DATASET EXTRACT:

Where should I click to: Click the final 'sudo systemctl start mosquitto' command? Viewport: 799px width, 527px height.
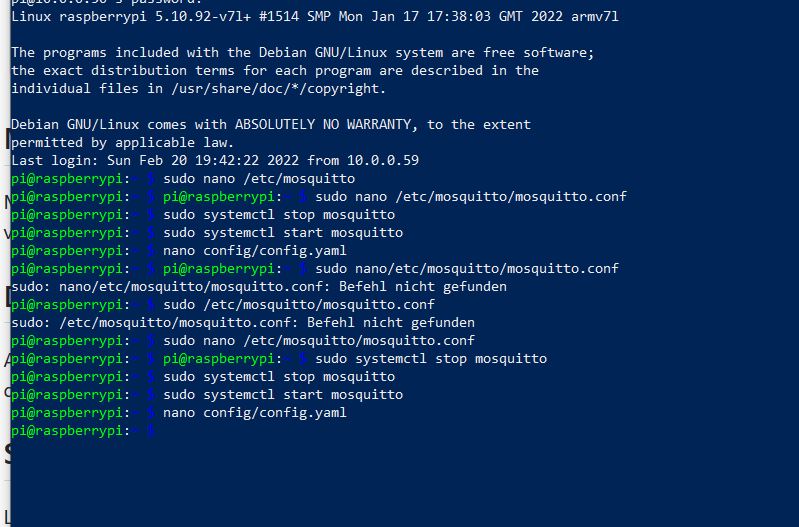(283, 395)
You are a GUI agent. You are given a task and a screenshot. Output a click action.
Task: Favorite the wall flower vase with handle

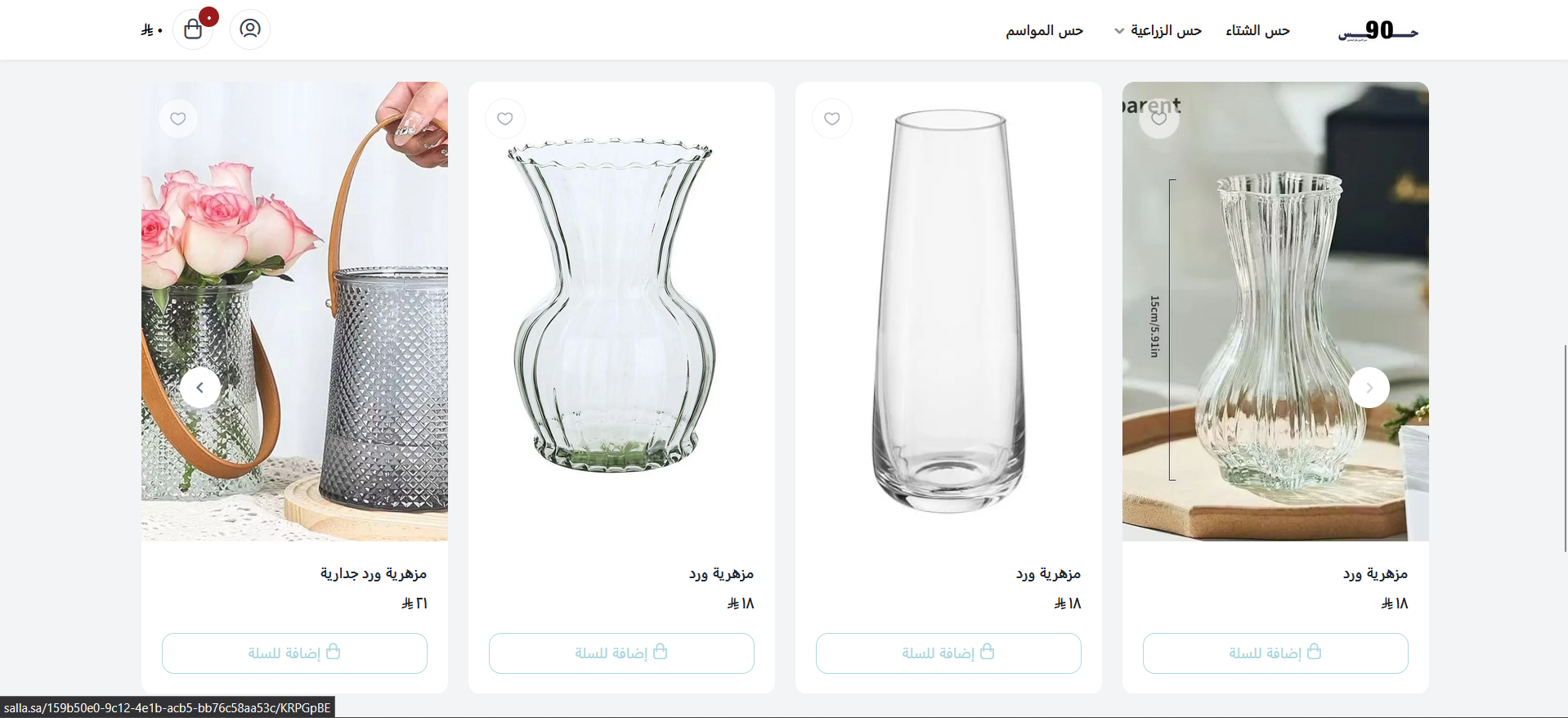[178, 119]
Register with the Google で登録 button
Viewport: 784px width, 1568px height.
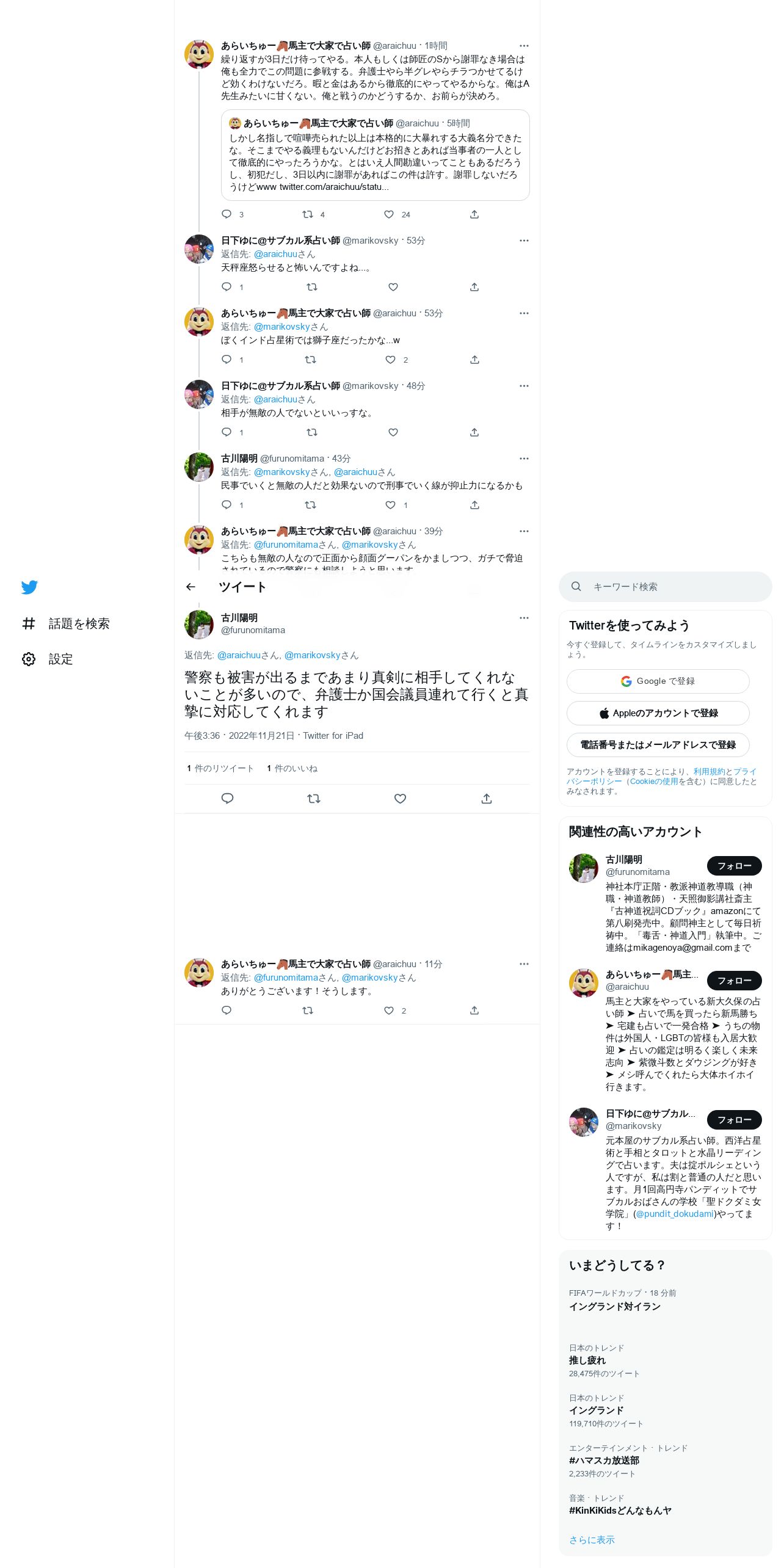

AIM OF THE TASK: Pictures are not part of the copy. Restate everything else in the listing word for word.

OUTPUT FOR THIS EXERCISE:
Where should I click to: Click the final 'sudo systemctl start mosquitto' command? Viewport: 799px width, 527px height.
(283, 395)
You are a GUI agent. You are given a task and a screenshot. Output a click action.
Task: Favorite the wall flower vase with handle

[178, 119]
Register with the Google で登録 button
Viewport: 784px width, 1568px height.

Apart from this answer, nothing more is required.